Sur les conseils d’un de ses contributeurs régulier, l’équipe de modération de Dijoncter est tombée sur un récit de manifestation égaré dans un quotidien de recommandation musicale. Celui-ci évoque étrangement certains événements des dernières semaines en Bourgogne...

Article initialement publié sur musique-journal.fr.

Loin des métropoles, dans cette petite ville d’environ 50 000 habitants que je nommerai Truc-lès-Muche, quelques milliers de personnes se mobilisent chaque semaine depuis le 5 décembre. Dans les 5000 au début, certainement moins ce mercredi, mais peu importent les chiffres : le mouvement prend une nouvelle tournure depuis que des Truc-lès-Muchois.es ont pris le contrôle des playlists jouées lors des manifs – playlists votées aux CA des principaux syndicats il y a de ça une bonne trentaine d’années… et jusqu’alors jamais remises à l’ordre du jour.

Un putsch qui inquiète.

À Truc-lès-Muche, le visage des principaux RG est connu de tou.te.s les habitué.es de la lutte, la municipale ne fait pas dans la finesse et le grand jeu du Pokécops a déjà supplanté la mode des escape games en fixant un objectif tout aussi simple : photographier un max de flics en civil. « Faites vous plaisir, attrapez-les tous ! » est en quelque sorte devenu le mot d’ordre local. Sauf qu’hier, à l’heure du départ, c’était carrément la PJ et les gars de la scientifique qui attendaient les manifestant.es.

Faut dire que la semaine précédente, on avait déjà senti comme un parfum de révolution : un vrai sound system avait fait son apparition, suscitant un regain d’enthousiasme au sein de toutes les « générations désenchantées » que Mylène berçait depuis le début du mouvement. Sur les sets techno des DJ, on avait tout de suite eu moins froid. De mystérieuses banderoles posant d’autres questions que celle des retraites (par exemple, « Elle est où la moulaga ? ») avaient fleuri hors parcours. Un petit cortège de tête s’était formé de lui-même pour aller accrocher un gigantesque « DESTITUTION » en travers d’une avenue. Certain.es se remémoraient le mois de mai dernier, quand des luchadores masqués avaient fait la une du journal local en bombardant de leur « musique électronique » d’honnêtes citoyens réunis en ce jour de Fête du Travail, tandis que d’autres pensaient à celui de 68, ou bien encore à la douceur des free parties printanières. Le tout s’était joyeusement soldé par un blocage improvisé.

« Lès-Muche se radicalise », les RG auraient-ils fait remonter à leur direction.

Alors ce mercredi, les Truc-lès-Muchois.es étaient au taquet – et les keufs, à bloc.

L’intimidation n’aurait cependant pas raison de la fête.

Point de camion cette fois-ci : une seule enceinte posée sur un diable, et de quoi brancher son téléphone. C’est-à-dire un dispositif dont la place au sein du cortège n’est pas définie, et que chacun peut aisément s’approprier. Pas de micro. Pour ça, il y a MC Grève un peu plus loin, il est assez freestyle et c’est open. Niveau son, il y en a quand même qui font déjà les gros yeux, alors faut y aller mollo. Mais de toute façon, rien que « Don’t stop me now » de Queen, dans ce contexte, c’est un tube qui prend une autre dimension que le jour du mariage de ton beau-frère.

# # # #

▶ _Consigne 1_: Dans les enregistrements ci-dessous, recopiez à l'identique la portion qui s'ouvre sur la ligne contenant "Task: Click the Activity Monitoring icon" et se ferme sur la ligne contenant "Action: [x=685, y=400]", ces deux lignes incluses.
▶ _Consigne 2_: Poursuivez le récit de manifestation à Truc-lès-Muche présenté plus haut, à partir de sa dernière phrase.

▶ _Données de la tâche_:
# # # #

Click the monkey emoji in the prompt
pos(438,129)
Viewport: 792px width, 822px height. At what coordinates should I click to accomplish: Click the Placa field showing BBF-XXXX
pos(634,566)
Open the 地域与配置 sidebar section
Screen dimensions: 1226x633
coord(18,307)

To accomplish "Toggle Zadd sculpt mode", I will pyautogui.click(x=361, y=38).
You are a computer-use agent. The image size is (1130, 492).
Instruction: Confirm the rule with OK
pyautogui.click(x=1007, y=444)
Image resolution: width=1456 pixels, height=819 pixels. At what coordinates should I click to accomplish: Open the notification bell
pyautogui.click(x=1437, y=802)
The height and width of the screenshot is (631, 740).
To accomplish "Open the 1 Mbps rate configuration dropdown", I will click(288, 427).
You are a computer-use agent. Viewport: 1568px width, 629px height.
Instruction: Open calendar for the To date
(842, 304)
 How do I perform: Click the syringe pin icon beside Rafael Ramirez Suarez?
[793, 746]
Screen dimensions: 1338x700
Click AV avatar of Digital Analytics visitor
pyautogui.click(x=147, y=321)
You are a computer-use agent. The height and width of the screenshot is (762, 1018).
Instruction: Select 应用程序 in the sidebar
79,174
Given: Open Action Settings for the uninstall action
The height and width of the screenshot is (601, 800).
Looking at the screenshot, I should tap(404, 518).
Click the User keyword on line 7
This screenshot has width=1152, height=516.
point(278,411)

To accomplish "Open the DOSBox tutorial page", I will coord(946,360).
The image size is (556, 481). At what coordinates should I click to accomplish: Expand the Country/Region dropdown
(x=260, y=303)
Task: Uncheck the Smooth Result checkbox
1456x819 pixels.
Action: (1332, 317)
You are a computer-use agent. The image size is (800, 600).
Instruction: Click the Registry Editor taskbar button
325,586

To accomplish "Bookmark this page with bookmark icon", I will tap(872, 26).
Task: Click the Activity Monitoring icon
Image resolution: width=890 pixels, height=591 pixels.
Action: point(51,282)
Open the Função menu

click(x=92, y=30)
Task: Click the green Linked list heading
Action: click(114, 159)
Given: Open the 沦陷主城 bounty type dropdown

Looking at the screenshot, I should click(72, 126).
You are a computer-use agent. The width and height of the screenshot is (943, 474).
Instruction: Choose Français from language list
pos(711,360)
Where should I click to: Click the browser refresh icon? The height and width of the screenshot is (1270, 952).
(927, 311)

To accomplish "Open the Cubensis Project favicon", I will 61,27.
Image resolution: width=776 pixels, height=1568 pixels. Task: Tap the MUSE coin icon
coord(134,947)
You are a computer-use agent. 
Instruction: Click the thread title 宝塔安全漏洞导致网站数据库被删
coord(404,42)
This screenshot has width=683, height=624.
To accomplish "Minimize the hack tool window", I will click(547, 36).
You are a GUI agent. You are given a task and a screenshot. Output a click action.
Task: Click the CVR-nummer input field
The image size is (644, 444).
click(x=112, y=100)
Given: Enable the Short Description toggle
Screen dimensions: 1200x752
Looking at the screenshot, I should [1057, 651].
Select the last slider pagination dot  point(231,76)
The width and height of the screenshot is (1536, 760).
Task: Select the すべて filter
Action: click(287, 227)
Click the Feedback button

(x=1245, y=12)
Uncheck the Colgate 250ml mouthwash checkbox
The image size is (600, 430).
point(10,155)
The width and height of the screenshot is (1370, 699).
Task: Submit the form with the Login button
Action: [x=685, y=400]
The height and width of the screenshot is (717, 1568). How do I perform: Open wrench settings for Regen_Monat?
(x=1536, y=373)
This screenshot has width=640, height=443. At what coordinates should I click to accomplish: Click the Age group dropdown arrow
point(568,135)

# # # #

▶ _Résultat attendu 1_:
Task: Click the Activity Monitoring icon
Image resolution: width=890 pixels, height=591 pixels.
Action: point(51,282)
Open the Função menu

click(x=92, y=30)
Task: Click the green Linked list heading
Action: click(114, 159)
Given: Open the 沦陷主城 bounty type dropdown

Looking at the screenshot, I should click(72, 126).
You are a computer-use agent. The width and height of the screenshot is (943, 474).
Instruction: Choose Français from language list
pos(711,360)
Where should I click to: Click the browser refresh icon? The height and width of the screenshot is (1270, 952).
(927, 311)

To accomplish "Open the Cubensis Project favicon", I will 61,27.
Image resolution: width=776 pixels, height=1568 pixels. Task: Tap the MUSE coin icon
coord(134,947)
You are a computer-use agent. 
Instruction: Click the thread title 宝塔安全漏洞导致网站数据库被删
coord(404,42)
This screenshot has width=683, height=624.
To accomplish "Minimize the hack tool window", I will click(547, 36).
You are a GUI agent. You are given a task and a screenshot. Output a click action.
Task: Click the CVR-nummer input field
The image size is (644, 444).
click(x=112, y=100)
Given: Enable the Short Description toggle
Screen dimensions: 1200x752
Looking at the screenshot, I should [1057, 651].
Select the last slider pagination dot  point(231,76)
The width and height of the screenshot is (1536, 760).
Task: Select the すべて filter
Action: click(287, 227)
Click the Feedback button

(x=1245, y=12)
Uncheck the Colgate 250ml mouthwash checkbox
The image size is (600, 430).
point(10,155)
The width and height of the screenshot is (1370, 699).
Task: Submit the form with the Login button
Action: [x=685, y=400]

▶ _Résultat attendu 2_:
Depuis quelques semaines, une partie des manifestant.es se retrouvent presque tous les jours pour fabriquer des pancartes et des banderoles toujours plus colorées, toujours moins ciblées retraites. Dessiner, peinturlurer, sérigraphier et surtout, trouver des idées, se constituer en tant que groupe, s’inspirer de tout ce qui circule tout en faisant preuve d’inventivité, ça prend du temps et c’est l’occasion de discuter. Alors que le 5 décembre, on se sentait un peu seul et hors-sujet avec son slogan anti-système, là, ya moyen de se faire des potes. Les A3 fluos des « Moins de poulets, plus de frites » ont un franc succès. Après le petit Queen qui met tout le monde d’accord, le mini sound system ultra-mobile décide de feinter pour passer aux choses sérieuses avec « Fuck the Macarena », détournement gabber de ce one-hit-wonder parfaitement à l’image des paradoxes qui nous travaillent : comment dire merde au capitalisme alors qu’on y est jusqu’au cou ? Heureusement, pas trop le temps d’entendre vraiment les paroles… et de toute façon, l’important, c’est l’énergie que l’on tire de cette musique. Ellen Willis l’avait parfaitement compris en décortiquant son rapport à la misogynie du punk.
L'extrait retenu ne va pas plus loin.